Welcome to your 40’s…you can now use this as an excuse not to help a friend move.
What do you mean I didn’t win I ate more wet t-shirts than anyone else
The house from Hansel and Gretel but made out of tacos.
Whoever got my Steam account for Christmas plz realize those Japanese dress up games are for research only, I don’t enjoy them. Plz understa
Me: “How much for your top of the line masturbation chamber?” Sales person: “You mean the shower stall?”
Me [drunk]: gimme a bloody mary
Employee: sir, this is a haunted house
Me: m’bad. Gimme a bloody mary bloody mary bloody mary
POLICE SKETCH ARTIST: is this the man who robbed u
*holds up picture of himself*
ME: yes
POLICE SKETCH ARTIST: give me ur wallet
ME: dang it
stop it stop it don’t cook him stop
“I think this cereal has gone bad.” *me drunk, eating Meow Mix*
white people writing latinos in fics: i kissed my ten brothers and sisters goodbye and stepped out of my pueblo on the way to school. i blast gasolina in my headphones as i walk past the mariachi band. sometimes it’s hard para me to creer because i olvidar a switch languages
My main goal in life is to become a cooking show judge
Mostly because I like to criticize people while I eat
I met my wife on Tinder. She was furious.
[at KFC]
“One bargain bucket please”
“ok sir, and would you like any sides?”
“Yes please, otherwise the chicken will fall out”
The level of giddiness I experience when someone I hate says something stupid in front of an audience is a tiny bit embarrassing.
*extreme announcer voice* Next up on Jesus The Real Truth: Was it crucifact or crucifiction
GENIE 1: he wanted money so i made him a bank robber, ha
GENIE 2: i just…gave mine money
GENIE 1: LMAO YOU GUYS, JERRY JUST GAVE IT TO HIM
[God creating me]
And then we sprinkle in just a touch of anxiety
[the lid pops off and the whole jar spills in]

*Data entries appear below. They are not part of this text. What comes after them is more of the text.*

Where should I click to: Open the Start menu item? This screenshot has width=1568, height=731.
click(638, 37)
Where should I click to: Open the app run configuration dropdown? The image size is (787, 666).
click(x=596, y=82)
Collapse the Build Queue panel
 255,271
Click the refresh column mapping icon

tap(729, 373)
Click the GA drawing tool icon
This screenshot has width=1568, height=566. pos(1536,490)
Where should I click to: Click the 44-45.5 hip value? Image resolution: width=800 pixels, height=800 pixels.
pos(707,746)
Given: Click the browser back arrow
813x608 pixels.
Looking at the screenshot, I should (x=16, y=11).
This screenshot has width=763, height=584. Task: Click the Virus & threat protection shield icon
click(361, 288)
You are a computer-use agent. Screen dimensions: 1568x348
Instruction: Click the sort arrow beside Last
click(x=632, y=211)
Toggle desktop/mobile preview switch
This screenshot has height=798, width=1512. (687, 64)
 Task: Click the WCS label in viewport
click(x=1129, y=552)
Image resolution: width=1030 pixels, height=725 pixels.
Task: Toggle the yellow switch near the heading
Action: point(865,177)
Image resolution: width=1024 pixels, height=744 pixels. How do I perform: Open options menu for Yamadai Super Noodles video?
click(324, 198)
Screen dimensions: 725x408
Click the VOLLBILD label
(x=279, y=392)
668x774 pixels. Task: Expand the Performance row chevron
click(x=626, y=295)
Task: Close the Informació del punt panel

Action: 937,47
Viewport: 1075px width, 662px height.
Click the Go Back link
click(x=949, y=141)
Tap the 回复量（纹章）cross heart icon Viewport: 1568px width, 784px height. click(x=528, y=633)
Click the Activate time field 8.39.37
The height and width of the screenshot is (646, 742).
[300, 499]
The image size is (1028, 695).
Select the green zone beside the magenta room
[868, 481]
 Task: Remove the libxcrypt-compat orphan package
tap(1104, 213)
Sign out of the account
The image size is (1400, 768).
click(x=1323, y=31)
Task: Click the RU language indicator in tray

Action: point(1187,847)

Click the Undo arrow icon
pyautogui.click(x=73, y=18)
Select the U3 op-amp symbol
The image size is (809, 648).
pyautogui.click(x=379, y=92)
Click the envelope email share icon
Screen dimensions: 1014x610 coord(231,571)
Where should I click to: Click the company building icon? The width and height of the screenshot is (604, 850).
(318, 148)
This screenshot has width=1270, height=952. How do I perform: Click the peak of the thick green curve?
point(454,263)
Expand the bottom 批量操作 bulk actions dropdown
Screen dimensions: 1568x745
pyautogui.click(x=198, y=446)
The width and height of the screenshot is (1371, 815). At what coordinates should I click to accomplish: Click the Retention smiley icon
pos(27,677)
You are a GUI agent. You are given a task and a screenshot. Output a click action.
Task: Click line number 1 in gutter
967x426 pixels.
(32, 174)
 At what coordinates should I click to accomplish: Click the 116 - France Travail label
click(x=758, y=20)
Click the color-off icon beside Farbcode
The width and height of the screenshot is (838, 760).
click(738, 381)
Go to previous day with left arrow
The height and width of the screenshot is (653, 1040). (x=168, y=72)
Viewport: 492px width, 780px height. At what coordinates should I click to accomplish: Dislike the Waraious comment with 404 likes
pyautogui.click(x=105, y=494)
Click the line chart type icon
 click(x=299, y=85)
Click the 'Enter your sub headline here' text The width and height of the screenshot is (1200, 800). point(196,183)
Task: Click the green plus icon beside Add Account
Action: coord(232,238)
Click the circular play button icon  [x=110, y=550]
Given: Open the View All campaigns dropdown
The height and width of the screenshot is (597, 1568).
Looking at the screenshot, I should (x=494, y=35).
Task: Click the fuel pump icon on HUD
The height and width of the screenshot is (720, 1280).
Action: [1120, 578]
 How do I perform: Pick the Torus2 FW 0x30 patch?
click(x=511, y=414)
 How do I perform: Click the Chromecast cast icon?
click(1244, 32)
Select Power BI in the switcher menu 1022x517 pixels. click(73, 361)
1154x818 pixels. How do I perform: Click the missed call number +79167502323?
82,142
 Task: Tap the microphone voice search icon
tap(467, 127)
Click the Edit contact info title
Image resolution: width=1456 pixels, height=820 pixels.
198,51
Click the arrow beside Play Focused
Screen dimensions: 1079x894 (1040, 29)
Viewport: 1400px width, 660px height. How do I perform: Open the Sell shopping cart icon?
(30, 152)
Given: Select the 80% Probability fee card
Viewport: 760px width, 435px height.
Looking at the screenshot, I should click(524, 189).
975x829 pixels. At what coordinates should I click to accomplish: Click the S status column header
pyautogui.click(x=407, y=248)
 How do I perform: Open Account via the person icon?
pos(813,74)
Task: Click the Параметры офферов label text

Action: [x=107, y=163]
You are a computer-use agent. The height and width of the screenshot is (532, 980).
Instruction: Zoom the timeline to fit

[God shrugs] He’ll be fine
A letter to Paul from the Corinthians: Hey sup Paul. This is the Corinthians. This is my new number
due to personal reasons, i will be screaming into a pillow.
*opens camera app on phone*
*35 cats scurry under the couch*
[First day as a psychic]
Me: I’m sensing a lot of disappointment.
Wife: Shut up and turn the light off. I have work in the morning
Hubby: You were grumpy yesterday.
Me: So, you’re grumpy every day.
Hubby: At least I’m consistent.
Inspirational Tweet:
Found the sock gone missing 7 weeks ago in today’s clean laundry.
Sometimes they come back, people. Keep the faith.
ME: how did you get disbarred
ATTORNEY: i gave kittens to all the jurors
ME: *gasps* you mean
ATTORNEY: that’s right, i *adjusts sunglasses* committed purr jury
Assistant: Uh sir? Your personalized jean jacket is very cool but it looks like the store screwed up. It says STAN on the back.
Satan: WHAT
therapist: overthinking
me: you mean predicting the future
3yo: Mommy, look outside at the snow.
Me: It’s pretty isn’t it?
3yo: Yeah, it’s your favorite color.